Who should we let in, just people with money? What about people in war torn countries where their life is in danger every day like Syria? What about countries that have been torn up by Americans fighting a war like Vietnam? What about a poor person who wants to come to America for an education? What about someone who has spoken out against their communist country and their life is in danger? Do we not let anyone come? What about people starving in their countries because of drought?

While I empathize with the desperate people in other countries, I do not think the US can help them all. And therefore should stick to its principles.

hello321's avatar

@crazyguy: “And therefore should stick to its principles.”
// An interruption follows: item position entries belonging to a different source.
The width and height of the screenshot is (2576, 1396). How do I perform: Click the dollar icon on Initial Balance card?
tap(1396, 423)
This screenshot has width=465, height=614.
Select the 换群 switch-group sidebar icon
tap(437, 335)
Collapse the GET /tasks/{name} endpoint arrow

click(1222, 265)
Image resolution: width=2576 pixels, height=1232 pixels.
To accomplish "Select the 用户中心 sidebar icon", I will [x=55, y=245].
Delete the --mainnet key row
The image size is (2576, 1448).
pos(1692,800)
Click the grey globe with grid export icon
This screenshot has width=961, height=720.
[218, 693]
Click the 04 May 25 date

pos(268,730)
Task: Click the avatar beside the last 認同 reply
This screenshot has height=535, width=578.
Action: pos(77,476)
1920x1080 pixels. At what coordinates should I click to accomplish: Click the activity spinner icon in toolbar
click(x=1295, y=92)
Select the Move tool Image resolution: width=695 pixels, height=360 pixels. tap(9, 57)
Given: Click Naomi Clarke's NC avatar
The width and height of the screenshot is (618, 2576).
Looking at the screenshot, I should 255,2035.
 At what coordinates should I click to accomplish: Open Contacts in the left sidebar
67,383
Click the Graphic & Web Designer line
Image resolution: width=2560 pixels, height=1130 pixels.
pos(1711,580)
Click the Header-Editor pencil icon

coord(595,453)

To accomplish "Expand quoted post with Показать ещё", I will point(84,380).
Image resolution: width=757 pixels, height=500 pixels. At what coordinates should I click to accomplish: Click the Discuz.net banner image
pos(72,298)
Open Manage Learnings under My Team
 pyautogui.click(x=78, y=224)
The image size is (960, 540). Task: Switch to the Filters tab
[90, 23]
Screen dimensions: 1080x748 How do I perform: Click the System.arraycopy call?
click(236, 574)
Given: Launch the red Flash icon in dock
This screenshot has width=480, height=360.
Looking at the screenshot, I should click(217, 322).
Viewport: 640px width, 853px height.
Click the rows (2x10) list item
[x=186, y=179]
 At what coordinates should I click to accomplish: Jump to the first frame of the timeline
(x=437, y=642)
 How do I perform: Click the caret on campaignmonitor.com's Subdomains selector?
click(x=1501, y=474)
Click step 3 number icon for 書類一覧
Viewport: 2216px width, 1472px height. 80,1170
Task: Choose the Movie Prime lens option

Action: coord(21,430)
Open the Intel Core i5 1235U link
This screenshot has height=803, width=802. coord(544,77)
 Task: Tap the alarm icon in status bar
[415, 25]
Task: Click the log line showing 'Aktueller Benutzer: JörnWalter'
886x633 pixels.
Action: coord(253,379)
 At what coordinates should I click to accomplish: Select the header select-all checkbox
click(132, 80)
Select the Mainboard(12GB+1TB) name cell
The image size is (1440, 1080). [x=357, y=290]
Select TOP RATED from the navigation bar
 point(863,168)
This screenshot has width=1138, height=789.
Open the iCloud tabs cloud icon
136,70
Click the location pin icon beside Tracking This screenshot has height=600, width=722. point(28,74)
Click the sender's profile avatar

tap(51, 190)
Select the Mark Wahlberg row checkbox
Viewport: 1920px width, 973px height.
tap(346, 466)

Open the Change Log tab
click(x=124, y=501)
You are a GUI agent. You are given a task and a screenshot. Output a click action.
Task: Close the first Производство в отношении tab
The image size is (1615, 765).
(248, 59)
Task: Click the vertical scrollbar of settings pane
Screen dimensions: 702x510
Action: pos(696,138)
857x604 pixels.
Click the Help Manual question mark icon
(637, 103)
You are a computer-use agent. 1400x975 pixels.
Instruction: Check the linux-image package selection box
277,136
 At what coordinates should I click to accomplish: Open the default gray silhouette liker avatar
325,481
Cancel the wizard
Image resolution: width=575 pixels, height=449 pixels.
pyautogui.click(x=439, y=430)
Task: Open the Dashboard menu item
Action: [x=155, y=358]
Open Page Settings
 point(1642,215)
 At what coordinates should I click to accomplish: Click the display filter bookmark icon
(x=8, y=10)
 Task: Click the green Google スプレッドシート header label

principles like overthrowing governments, extracting resources and exploiting labor, and criminalizing people in order to keep an obedient class of people who have no power. The US is a shit country with shit principles.

Strauss's avatar

Give me your tired, your poor, your huddled masses yearning to breathe free, the wretched refuse of your teeming shore. Send these, the homeless, tempest-tossed to me, I lift my lamp beside the golden door!” This country’s greatness and true genius lies in its diversity.

Emma Lazarus

stanleybmanly's avatar

It always troubles me when immigrants who themselves manage to buy their way here or have the good fortune to get in through the efforts of relatives or influential friends, turn around and insist that we slam the door on those unable to avail themselves of such advantages.

mazingerz88's avatar

^^Some Asians here in our county mostly from China went on the streets to protest against border crossers who were now part of the community. They complained that they came in here legally and waited for years to be citizens. Selfish ingrates. Like they wouldn’t cross the border if China instead of Mexico was down south. It’s a natural yet contemptible human behavior, once you’re in the boat safe from the sharks, your first instinct is to keep others from climbing in.

JLeslie's avatar

@mazingerz88 Plenty of Latin Americans feel the same as the Chinese people you describe.

mazingerz88's avatar

^^I have no doubt. Human nature. I also have no doubt that there is a sensible, workable and humane solution to this immigration issue. American political leaders are playing silly games imo.

crazyguy's avatar

@Strauss Those lines are awesome. However, you know as well as I, that we cannot lay out the welcome mat for the wretched refuse of your teeming shore. because, if we do, we shall be inundated even worse than the current situation on the southern border.

crazyguy's avatar

@mazingerz88 I am also certain that there is a solution to the this immigration issue. However, the issue keeps getting larger and larger, with the full encouragement of Biden and his fellow Democrats, who do not want a solution to the existing problem. For fairly obvious reasons.

crazyguy's avatar

@JLeslie @mazingerz88 Mazinger, you said: It’s a natural yet contemptible human behavior, once you’re in the boat safe from the sharks, your first instinct is to keep others from climbing in. I am not sure I see the behavior as contemptible. You yourself describe the behavior as ‘natural’. If you are a legal pr illegal immigrant, struggling to make ends meet, I do not understand why you want additional competition.

mazingerz88's avatar

^^And therein lies your true nature. Biden and the Democrats are solving the problem. You just don’t see the problem for what it truly is.

crazyguy's avatar

@mazingerz88 Like they say, you can lead a horse to the trough, but you cannot make him drink…

stanleybmanly's avatar

Particularly when the trough is filled with poisoned kool aid.